Ia menyebutkan, Perumda Dharma Jaya telah mempersiapkan pasokan hewan kurban lebih awal agar kebutuhan masyarakat tetsap terpenuhi tanpa memicu gejolak harga di pasaran.

“Mudah-mudahan, kurban di Jakarta tidak naik harganya. Kalau toh naik, tidak lebih dari inflasi. Itulah yang kami lakukan,” ujarnya.

Selain menjaga stabilitas harga, Pemprov DKI juga menaruh perhatian terhadap kualitas dan kesehatan hewan kurban yang akaan dipasarkan kepada masyarakat.
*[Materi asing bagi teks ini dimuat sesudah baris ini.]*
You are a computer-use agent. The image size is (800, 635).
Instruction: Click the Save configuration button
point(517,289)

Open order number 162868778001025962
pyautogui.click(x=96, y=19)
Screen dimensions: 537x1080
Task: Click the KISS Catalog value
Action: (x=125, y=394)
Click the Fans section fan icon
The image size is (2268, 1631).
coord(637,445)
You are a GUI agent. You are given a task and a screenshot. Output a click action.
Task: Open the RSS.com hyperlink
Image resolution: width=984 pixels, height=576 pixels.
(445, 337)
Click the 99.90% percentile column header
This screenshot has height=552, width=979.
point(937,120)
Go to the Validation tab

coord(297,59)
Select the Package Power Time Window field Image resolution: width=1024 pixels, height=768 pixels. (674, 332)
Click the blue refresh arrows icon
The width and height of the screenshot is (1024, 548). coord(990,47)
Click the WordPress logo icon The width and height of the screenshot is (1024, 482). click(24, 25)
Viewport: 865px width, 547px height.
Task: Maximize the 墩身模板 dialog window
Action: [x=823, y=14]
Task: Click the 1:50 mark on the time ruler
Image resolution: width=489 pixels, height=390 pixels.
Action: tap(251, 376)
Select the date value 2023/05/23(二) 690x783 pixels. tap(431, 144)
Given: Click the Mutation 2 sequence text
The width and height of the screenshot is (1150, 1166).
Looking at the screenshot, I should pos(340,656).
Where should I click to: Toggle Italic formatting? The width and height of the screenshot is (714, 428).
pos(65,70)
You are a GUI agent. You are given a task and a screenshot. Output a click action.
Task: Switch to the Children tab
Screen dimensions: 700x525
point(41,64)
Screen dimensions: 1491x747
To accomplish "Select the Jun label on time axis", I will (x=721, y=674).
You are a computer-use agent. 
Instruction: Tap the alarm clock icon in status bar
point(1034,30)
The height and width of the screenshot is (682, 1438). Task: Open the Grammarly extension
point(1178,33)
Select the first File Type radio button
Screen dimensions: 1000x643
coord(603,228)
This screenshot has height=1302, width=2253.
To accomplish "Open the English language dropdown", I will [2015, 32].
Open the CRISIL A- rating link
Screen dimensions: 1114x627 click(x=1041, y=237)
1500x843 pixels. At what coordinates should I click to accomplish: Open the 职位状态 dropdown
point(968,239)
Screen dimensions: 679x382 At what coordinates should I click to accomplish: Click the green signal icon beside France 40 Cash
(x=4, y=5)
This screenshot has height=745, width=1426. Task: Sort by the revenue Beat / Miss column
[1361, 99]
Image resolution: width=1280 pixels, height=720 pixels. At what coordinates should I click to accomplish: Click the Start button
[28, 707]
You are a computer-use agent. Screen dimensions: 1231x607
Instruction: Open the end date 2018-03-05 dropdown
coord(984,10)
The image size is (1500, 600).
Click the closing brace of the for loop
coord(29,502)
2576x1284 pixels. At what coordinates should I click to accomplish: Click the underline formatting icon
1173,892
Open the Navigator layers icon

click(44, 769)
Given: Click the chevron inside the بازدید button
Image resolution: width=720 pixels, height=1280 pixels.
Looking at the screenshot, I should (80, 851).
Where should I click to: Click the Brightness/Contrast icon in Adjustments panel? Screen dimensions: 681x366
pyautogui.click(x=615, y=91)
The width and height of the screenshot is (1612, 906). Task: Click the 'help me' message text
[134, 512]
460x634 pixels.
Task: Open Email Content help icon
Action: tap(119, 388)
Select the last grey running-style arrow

Sebelumnya, Perumda Dharma Jaya menetapkan target penyediaan sebanyak 900 ekor sapi untuk memenuhi kebutuhan masyarakat Jakarta menjelang Idul Adha 1447 Hijriah.

Direktur Utama Perumda Dharma Jaya, Raditya Endra Budiman, mengatakan seluruh hewan kurban yang disediakan telah melalui proses seleksi dan pemeriksaan kesehatan secara ketat guna memastikan kelayakan hewan sebelum dijual kepada masyarakat.

Pemprov DKI berharap langkah tersebut dapat memberikan rasa aman dan nyaman bagi masyarakat yang akan melaksanakan ibadah kurban tahun ini, sekaligus menjaga stabilitas pasokan dan harga di tengah meningkatnya permintaan menjelang hari raya.